Activity » Each line below from the one containing "Habitat Trust (419, 1213)" through the one containing "Branches (246, 1317)" should be output exactly as it stands, and no other line should appear.

Given information »
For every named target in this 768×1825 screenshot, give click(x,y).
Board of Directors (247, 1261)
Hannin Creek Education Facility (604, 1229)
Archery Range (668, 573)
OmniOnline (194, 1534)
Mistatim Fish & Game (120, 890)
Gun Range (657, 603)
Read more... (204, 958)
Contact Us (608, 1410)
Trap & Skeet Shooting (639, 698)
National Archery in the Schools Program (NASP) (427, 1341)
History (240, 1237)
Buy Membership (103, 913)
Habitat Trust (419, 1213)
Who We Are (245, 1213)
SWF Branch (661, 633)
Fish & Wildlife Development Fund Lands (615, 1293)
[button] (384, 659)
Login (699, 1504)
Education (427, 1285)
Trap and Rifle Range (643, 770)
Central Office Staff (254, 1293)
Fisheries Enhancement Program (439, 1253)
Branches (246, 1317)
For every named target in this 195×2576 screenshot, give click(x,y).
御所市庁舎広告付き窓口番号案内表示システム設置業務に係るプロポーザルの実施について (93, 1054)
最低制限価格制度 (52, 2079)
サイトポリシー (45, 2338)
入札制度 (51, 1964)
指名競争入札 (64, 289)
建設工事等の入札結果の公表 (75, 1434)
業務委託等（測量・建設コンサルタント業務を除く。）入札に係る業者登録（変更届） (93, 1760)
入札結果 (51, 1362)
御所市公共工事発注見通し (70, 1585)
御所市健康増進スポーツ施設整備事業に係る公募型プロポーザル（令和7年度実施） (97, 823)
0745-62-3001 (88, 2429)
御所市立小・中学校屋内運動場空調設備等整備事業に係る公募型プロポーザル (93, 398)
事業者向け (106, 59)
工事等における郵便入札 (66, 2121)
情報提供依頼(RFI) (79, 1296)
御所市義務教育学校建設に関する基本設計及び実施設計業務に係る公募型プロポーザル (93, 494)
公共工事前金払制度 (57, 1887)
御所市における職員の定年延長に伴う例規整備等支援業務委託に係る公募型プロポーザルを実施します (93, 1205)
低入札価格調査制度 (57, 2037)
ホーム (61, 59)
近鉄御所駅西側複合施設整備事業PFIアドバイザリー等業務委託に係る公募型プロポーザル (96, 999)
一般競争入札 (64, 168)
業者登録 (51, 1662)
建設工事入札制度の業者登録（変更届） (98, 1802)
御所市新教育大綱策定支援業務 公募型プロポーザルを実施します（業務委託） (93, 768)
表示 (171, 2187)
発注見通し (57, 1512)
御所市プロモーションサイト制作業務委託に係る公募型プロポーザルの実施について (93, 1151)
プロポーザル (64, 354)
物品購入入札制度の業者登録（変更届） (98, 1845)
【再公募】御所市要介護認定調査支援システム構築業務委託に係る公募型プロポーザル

Solution for this task »
Habitat Trust (419, 1213)
Who We Are (245, 1213)
SWF Branch (661, 633)
Fish & Wildlife Development Fund Lands (615, 1293)
[button] (384, 659)
Login (699, 1504)
Education (427, 1285)
Trap and Rifle Range (643, 770)
Central Office Staff (254, 1293)
Fisheries Enhancement Program (439, 1253)
Branches (246, 1317)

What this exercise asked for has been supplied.